[Records from a data collection]
———
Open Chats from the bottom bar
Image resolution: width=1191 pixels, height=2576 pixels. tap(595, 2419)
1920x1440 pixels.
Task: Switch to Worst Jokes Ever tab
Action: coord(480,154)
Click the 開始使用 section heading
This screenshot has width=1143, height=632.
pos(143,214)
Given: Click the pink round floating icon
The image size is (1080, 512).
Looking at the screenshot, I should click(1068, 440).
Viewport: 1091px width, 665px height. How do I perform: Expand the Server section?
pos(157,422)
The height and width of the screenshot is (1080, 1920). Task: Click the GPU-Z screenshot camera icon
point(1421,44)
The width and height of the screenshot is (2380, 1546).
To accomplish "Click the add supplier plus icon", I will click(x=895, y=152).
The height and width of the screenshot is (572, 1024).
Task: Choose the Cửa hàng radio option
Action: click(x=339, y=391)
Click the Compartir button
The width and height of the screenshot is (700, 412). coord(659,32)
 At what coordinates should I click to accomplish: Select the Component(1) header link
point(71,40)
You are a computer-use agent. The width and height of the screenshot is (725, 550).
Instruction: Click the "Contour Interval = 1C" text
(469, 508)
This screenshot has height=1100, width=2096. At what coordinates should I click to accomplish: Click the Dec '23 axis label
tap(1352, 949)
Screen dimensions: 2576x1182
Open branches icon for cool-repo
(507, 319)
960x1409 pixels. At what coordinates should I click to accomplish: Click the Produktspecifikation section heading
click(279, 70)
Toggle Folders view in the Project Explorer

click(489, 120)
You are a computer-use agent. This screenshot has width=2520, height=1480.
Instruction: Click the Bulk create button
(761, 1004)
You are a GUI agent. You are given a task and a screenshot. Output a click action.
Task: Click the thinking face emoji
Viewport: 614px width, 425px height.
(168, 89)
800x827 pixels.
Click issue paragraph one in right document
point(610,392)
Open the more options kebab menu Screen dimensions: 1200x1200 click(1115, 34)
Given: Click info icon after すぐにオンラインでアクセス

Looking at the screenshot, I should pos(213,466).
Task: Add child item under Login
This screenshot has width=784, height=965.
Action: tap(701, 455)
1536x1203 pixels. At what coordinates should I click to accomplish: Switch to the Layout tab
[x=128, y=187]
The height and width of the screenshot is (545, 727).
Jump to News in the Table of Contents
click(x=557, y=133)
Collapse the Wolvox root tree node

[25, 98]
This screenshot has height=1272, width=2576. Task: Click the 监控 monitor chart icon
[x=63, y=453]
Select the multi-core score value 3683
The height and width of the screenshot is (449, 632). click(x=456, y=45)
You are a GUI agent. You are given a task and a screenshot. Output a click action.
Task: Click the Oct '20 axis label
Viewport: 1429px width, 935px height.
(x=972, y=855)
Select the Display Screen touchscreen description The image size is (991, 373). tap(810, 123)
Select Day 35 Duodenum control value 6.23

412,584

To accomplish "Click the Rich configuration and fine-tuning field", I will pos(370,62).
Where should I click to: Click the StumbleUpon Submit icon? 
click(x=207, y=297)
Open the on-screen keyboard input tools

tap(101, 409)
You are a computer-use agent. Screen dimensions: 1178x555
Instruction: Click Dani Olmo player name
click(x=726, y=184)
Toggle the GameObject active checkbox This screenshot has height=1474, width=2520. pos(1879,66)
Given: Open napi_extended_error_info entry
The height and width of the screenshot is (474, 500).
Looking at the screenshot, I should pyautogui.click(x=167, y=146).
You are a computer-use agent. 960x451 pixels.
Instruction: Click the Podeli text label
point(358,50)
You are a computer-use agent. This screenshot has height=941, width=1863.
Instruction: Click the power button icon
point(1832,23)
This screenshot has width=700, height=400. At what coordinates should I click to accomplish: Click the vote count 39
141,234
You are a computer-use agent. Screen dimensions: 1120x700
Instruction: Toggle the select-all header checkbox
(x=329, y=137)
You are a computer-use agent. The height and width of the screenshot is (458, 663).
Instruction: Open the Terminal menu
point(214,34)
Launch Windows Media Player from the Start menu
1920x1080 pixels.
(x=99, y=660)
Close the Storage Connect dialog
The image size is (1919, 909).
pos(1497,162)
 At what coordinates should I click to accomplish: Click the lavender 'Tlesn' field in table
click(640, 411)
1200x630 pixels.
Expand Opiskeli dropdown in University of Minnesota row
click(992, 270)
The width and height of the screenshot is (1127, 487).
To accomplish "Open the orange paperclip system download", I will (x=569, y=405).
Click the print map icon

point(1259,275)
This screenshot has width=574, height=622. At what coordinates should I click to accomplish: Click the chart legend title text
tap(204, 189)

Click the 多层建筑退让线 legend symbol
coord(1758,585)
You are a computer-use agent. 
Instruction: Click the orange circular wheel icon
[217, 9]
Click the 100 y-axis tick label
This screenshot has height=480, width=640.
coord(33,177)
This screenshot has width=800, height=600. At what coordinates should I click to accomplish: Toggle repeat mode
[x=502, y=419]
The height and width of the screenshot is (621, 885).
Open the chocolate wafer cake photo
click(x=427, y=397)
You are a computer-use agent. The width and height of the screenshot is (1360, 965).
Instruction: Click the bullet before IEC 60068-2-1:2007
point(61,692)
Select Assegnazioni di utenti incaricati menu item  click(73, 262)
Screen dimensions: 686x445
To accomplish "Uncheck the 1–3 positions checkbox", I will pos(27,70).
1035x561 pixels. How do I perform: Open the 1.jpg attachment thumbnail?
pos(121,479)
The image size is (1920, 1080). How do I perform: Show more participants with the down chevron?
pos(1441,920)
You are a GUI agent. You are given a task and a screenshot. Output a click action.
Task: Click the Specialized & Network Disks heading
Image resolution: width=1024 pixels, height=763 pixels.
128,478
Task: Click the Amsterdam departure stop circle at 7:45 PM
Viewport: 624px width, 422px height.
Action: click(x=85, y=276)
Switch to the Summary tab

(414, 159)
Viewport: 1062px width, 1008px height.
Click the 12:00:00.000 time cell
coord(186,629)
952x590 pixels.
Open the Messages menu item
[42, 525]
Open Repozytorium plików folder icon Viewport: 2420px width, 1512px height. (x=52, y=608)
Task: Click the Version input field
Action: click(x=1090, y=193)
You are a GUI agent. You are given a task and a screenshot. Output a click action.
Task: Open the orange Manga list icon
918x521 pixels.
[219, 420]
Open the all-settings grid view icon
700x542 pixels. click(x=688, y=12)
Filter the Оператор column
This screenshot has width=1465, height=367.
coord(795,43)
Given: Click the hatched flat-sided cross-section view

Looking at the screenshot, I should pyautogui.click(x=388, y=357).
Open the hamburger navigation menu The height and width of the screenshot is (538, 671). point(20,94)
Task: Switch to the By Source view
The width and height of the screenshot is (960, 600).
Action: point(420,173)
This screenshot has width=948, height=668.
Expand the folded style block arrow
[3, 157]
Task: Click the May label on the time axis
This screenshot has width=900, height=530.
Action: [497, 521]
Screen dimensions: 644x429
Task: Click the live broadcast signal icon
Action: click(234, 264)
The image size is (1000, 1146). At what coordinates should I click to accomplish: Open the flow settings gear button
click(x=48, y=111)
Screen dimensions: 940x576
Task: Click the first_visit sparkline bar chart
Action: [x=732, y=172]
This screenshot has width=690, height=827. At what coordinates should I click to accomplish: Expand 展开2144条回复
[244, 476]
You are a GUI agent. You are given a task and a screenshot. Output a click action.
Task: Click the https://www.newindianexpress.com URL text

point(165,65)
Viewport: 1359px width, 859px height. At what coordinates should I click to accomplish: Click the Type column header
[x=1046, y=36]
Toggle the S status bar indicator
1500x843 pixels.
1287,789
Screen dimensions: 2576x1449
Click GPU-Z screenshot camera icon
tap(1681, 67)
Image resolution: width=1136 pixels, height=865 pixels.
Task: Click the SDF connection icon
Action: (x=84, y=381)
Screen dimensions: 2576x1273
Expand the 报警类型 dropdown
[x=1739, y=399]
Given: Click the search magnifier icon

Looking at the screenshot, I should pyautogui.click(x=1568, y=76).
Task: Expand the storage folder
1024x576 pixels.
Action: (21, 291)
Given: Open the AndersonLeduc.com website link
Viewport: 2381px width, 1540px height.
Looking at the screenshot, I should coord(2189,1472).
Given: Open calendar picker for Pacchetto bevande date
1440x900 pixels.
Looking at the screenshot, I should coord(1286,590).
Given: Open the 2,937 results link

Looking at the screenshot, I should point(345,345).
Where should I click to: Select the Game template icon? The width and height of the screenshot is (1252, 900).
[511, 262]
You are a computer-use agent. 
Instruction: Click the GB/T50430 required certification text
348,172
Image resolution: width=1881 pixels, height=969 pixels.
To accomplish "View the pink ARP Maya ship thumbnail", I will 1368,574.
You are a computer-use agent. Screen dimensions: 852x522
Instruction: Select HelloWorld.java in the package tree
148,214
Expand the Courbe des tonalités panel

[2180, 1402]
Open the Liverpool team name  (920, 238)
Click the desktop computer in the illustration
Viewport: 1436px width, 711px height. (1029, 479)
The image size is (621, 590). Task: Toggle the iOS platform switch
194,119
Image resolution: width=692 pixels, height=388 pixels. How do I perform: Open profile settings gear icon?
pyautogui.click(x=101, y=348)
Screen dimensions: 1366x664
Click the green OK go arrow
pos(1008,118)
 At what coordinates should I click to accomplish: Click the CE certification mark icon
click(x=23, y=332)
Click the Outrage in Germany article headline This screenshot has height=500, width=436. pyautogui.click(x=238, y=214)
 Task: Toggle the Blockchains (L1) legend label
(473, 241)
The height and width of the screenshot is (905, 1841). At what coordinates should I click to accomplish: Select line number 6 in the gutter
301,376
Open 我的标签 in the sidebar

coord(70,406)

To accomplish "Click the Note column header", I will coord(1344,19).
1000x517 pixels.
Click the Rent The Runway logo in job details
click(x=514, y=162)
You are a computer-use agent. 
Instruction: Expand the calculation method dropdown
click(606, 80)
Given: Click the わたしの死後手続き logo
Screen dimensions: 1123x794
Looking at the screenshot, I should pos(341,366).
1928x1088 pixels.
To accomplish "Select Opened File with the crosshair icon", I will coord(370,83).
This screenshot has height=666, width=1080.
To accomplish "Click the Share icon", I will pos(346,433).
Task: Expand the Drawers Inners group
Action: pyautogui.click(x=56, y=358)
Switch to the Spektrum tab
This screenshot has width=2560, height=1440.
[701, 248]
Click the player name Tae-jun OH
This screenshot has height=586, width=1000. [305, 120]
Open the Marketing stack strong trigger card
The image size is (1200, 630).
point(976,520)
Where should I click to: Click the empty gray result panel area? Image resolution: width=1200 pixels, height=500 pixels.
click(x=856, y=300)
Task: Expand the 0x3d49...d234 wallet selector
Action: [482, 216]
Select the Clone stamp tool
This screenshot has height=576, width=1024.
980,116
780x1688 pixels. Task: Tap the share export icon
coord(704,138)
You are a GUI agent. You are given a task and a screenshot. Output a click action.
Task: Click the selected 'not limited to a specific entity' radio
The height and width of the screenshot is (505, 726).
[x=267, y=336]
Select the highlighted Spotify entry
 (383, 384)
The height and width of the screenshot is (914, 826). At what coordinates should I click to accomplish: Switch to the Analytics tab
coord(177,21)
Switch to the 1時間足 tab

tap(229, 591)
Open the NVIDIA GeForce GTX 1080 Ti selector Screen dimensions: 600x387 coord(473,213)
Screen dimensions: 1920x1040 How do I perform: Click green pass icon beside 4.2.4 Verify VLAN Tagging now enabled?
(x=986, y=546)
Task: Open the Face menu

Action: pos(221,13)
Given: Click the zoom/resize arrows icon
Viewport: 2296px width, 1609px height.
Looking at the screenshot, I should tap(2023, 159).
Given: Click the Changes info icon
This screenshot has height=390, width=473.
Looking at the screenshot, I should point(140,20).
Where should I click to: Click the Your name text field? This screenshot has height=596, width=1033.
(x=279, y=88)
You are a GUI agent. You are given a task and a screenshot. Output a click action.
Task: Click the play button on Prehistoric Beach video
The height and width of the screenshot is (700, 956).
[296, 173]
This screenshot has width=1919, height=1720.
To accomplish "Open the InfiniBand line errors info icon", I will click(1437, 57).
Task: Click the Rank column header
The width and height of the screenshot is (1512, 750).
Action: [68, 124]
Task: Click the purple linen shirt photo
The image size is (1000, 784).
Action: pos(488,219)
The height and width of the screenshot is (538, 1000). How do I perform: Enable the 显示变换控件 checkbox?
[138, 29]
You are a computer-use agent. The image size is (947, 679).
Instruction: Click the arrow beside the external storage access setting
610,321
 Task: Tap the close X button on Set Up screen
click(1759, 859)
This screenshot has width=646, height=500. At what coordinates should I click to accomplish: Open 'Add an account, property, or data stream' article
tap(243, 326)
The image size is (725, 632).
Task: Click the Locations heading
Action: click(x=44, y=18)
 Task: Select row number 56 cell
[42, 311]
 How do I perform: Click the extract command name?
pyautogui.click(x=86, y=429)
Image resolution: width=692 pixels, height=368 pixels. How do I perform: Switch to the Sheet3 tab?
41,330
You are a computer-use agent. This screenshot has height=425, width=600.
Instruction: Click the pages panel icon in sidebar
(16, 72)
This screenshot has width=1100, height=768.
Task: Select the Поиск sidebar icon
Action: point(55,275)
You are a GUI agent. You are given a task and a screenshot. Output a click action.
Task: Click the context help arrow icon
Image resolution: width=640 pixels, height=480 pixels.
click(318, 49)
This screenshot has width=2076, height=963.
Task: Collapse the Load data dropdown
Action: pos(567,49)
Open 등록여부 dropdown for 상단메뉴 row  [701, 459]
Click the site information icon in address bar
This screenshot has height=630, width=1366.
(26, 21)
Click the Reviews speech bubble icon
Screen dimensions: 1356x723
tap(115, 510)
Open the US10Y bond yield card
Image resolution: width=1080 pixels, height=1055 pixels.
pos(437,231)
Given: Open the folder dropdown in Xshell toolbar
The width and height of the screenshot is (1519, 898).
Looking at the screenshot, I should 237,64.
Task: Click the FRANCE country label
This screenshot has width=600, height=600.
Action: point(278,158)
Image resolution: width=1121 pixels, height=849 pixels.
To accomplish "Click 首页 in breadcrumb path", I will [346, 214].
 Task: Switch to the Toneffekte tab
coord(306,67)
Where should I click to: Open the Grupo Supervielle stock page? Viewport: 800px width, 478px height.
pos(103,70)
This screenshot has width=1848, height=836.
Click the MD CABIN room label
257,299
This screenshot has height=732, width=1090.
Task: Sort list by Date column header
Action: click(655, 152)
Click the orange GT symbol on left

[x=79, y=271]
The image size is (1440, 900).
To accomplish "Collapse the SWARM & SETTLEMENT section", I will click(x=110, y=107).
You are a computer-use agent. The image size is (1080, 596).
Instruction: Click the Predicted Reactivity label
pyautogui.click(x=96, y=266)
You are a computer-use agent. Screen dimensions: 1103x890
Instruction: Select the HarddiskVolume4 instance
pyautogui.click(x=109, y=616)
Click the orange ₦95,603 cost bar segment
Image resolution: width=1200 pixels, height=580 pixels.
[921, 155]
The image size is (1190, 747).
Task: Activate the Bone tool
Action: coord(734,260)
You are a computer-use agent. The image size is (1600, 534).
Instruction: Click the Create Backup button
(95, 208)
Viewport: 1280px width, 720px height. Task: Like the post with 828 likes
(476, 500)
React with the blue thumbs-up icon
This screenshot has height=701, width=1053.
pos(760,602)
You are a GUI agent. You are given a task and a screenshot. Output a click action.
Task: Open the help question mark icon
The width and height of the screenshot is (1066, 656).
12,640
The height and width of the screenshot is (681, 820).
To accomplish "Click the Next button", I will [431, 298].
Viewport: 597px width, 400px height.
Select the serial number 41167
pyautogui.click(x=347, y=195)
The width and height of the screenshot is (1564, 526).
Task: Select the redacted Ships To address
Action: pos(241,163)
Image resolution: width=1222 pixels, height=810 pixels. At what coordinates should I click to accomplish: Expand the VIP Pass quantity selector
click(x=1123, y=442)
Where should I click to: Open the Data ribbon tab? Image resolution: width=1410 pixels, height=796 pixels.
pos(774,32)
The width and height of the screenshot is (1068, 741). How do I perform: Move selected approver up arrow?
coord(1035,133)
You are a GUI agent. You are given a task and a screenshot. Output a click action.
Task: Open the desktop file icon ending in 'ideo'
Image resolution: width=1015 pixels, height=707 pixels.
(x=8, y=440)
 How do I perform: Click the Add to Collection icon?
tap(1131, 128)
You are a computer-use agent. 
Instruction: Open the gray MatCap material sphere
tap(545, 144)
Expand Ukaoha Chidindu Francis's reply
———
### Exercise requirements
In the part that opens at the start of the records and closes with the line containing "point(1421,44)", swap "bottom bar" for "navigation bar" and write those lines out again with nothing else changed.

### Correct answer
Open Chats from the navigation bar
Image resolution: width=1191 pixels, height=2576 pixels. tap(595, 2419)
1920x1440 pixels.
Task: Switch to Worst Jokes Ever tab
Action: coord(480,154)
Click the 開始使用 section heading
This screenshot has width=1143, height=632.
pos(143,214)
Given: Click the pink round floating icon
The image size is (1080, 512).
Looking at the screenshot, I should click(1068, 440).
Viewport: 1091px width, 665px height. How do I perform: Expand the Server section?
pos(157,422)
The height and width of the screenshot is (1080, 1920). Task: Click the GPU-Z screenshot camera icon
point(1421,44)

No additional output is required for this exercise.